Hell, just try installing a modern Linux on an ancient PC, you'll see what I mean. Even considering that the hardware is physically slower, your experience is much, much closer to modern computing than 98 could ever hope to achieve.

Win98 had pretty great Unicode support, didn't it? Or am I confusing it with general multibyte?
No unicode in Win98.
Even further behind, an Amiga 500 would be more than enough for many folks.
The memory footprint of workbench was incredibly low. A base alpine image with no support for any graphics is several times that size. What are we doing?
Workbench had a very limited hardware it supported. Linux Kernel supports 1000x as many pieces of hardware from different CPU configurations, all the way to the most random USB/Firewire devices.

Like, software bloat is totally a thing, but comparing Workbench to the Linux Kernel (let alone the entire GNU/Linux environment) is ridiculously naive.

An alpine docker container doesn't have the kernel, so all that hardware support, and the kernel itself are still on top of that ~8MB GUI-less image. Part of it is elf header size vs hulk. Part of it is that no one bothers stripping symbols. But the reason for both of those reasons is simply that memory isn't scarce so we are lazy/efficient.
> An alpine docker container doesn't have the kernel, so all that hardware support

Only if you run it on Linux through para virtualization; in which case it's using the host's kernel. Potato/potato.

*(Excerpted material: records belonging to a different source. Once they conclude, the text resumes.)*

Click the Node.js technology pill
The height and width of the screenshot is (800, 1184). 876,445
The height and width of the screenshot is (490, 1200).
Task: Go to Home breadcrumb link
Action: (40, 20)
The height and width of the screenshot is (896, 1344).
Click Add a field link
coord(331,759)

The fact that it supports virtualizing an entire other OS in a safe and privileged manner should just further reinforce why the kernel is larger. But ok, got me.

> 8MB GUI-less image

Sure, and you can see all of the contents of that here:

https://github.com/linuxserver/docker-baseimage-alpine/blob/...

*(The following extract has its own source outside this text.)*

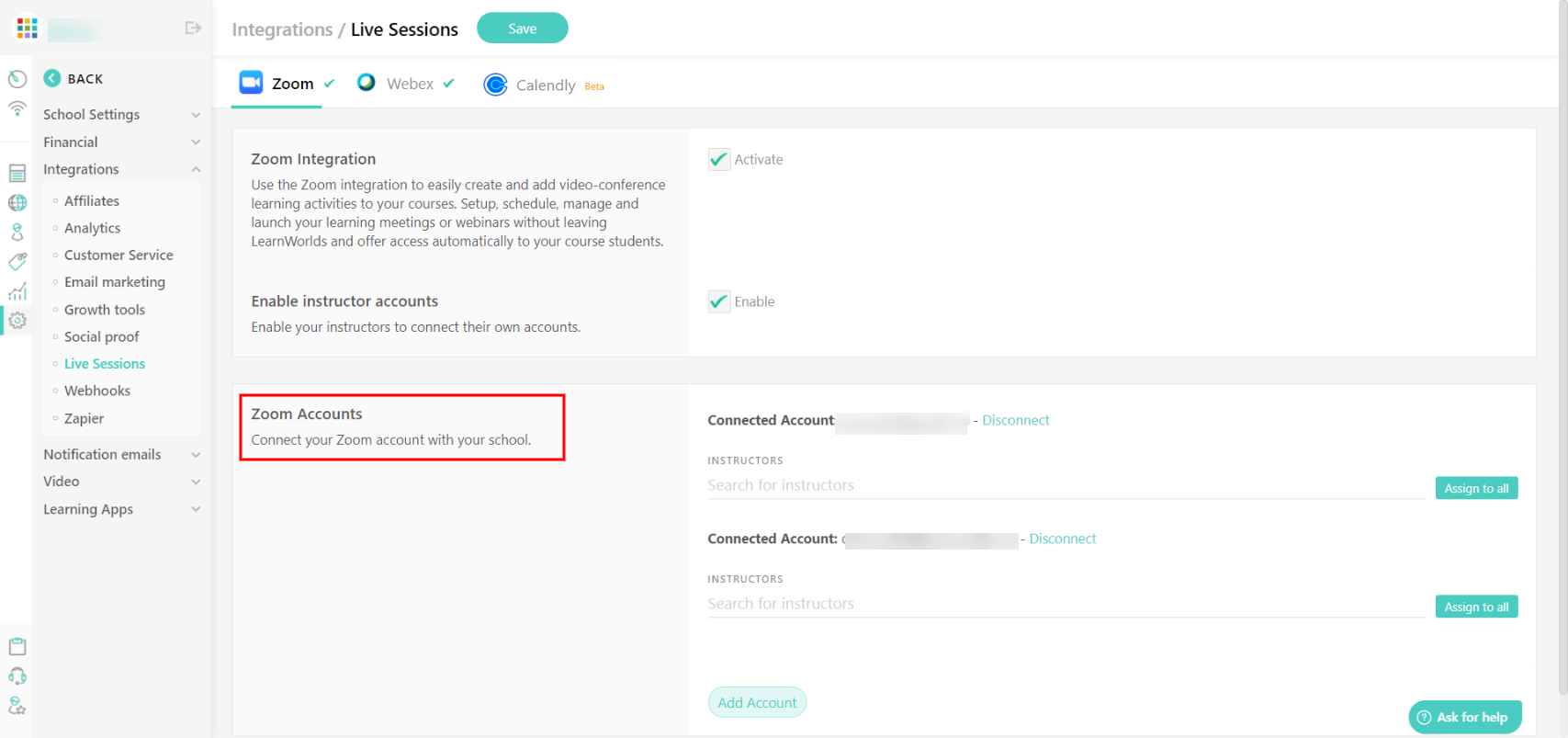1568x738 pixels.
Task: Open the site builder globe icon
Action: (17, 202)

Let's just pick a few things from that:

  curl - a library that can handle full bidirectional HTTP communication in Unicode, including via SSL/TLS and arbitrarily manage file streams *or* utilize linux's built-in piping/redirection functionality
  ssl - a full suite of cryptographic libraries and keys to allow secure communications and integration into other libraries/code (the aforementioned curl, for instance)
  onigurama - a full regular expression library for use in other programs (language VMs like Ruby, for instance)
  musl - a libc runtime and it's standard library
  zlib - in-built compression functionality utilized by gzip, png and others
Can you point to a base install of workbench being able to do all of that? About the only thing in the alpine base layout that it is directly comparable to is BusyBox+bash.

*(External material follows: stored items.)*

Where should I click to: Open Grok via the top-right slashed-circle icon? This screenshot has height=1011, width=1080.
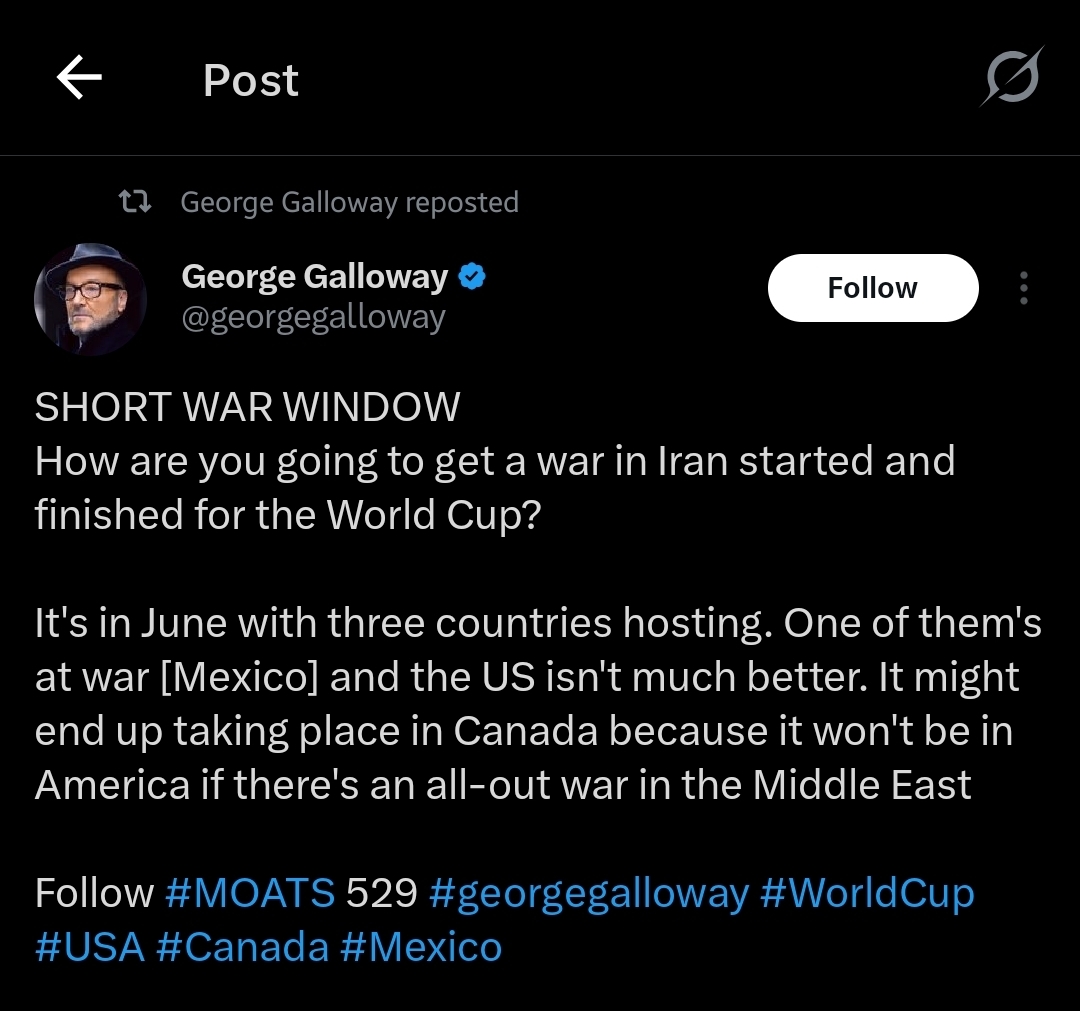(x=1011, y=78)
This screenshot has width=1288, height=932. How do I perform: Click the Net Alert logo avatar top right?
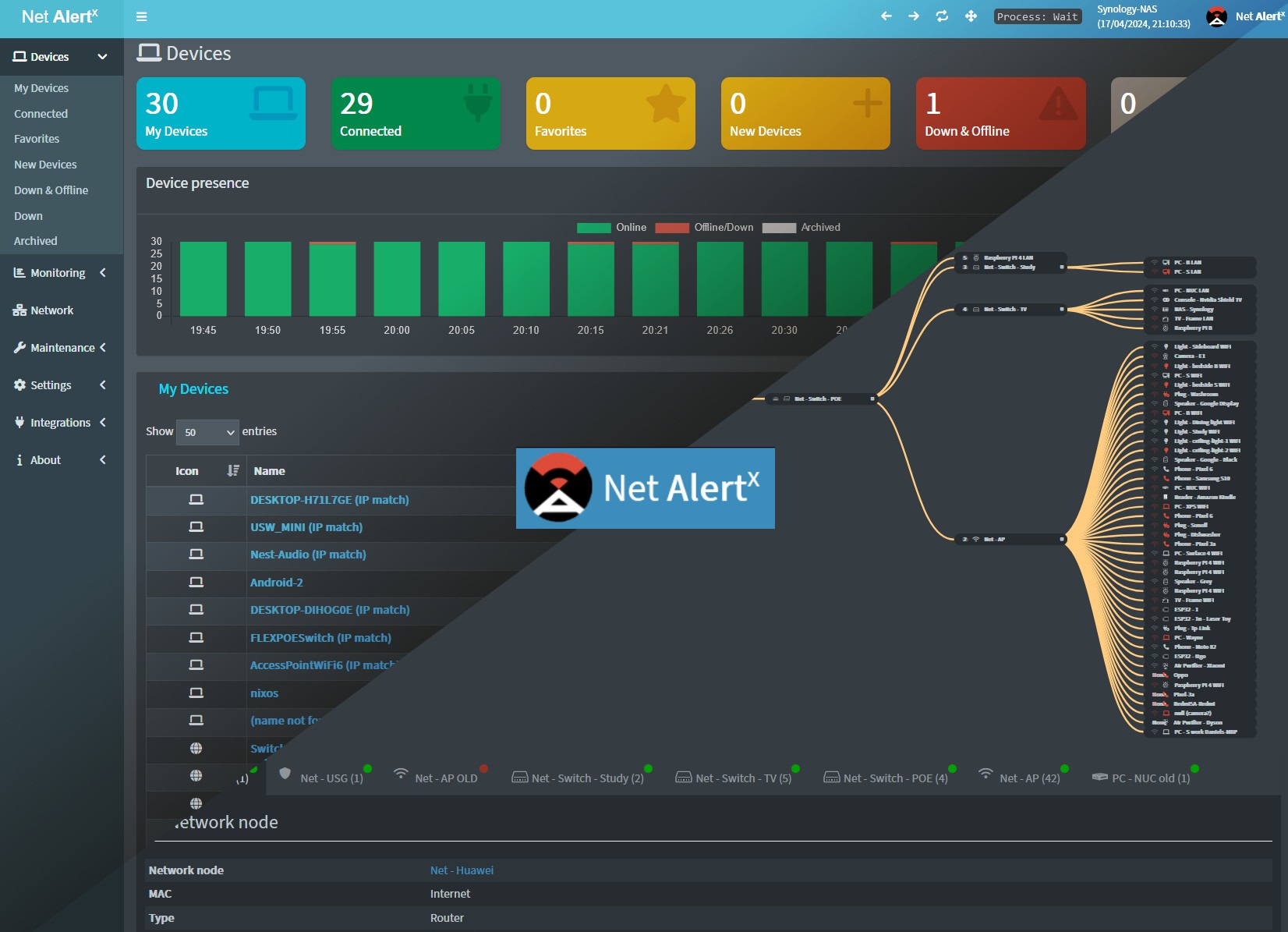[x=1216, y=16]
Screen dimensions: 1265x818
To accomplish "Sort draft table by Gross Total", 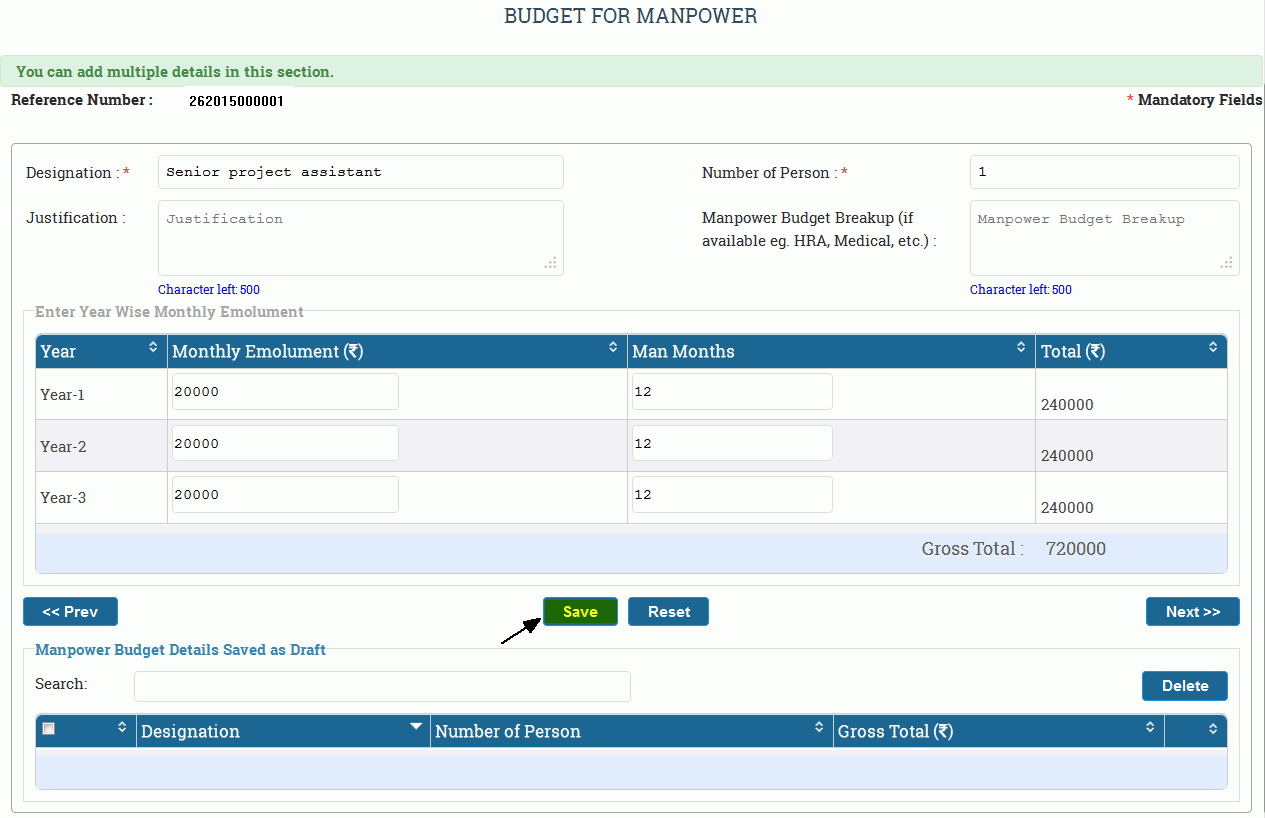I will [1150, 727].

> Part of it is elf header size vs hulk. Part of it is that no one bothers stripping symbols. But the reason for both of those reasons is simply that memory isn't scarce so we are lazy/efficient.

This is just some old guy "bah humbug" rant/conspiracy. Your Amiga with workbench is nowhere comparable to modern hardware+OSes. It can do somethings similarly, if you squint appropriately. At a much degraded image fidelity, color quality, insecure, primitively multitasking and non-networked manner with heavy RAM and CPU constraints.

I fully acknowledged software bloat is a thing. But we're not comparing some half-ass coded Electron app to some sleek handcoded C/C++/Rust desktop app. You're comparing base software built by decently-well educated engineers that does inordinately more than the comparison set, by so much moreso that it's ridiculous on its face. And then going on a rant about debug symbols and ELF headers (which brings a ton of benefits itself).

I remember when Linux kernel came in floppies, and a plain CD-ROM would give me basically the same what many kids now use on their text terminals with tmux.

Or since the subject is Amiga.

A 500 wouldn't make, but a A3000UX would.

https://en.m.wikipedia.org/wiki/Amiga_Unix

> What are we doing?

Making use of what is cheap (hardware (CPU/ram) and network bandwidth) while avoiding to use what is expensive: programmers, tech guy helping you with an upgrade or a troubled windows install.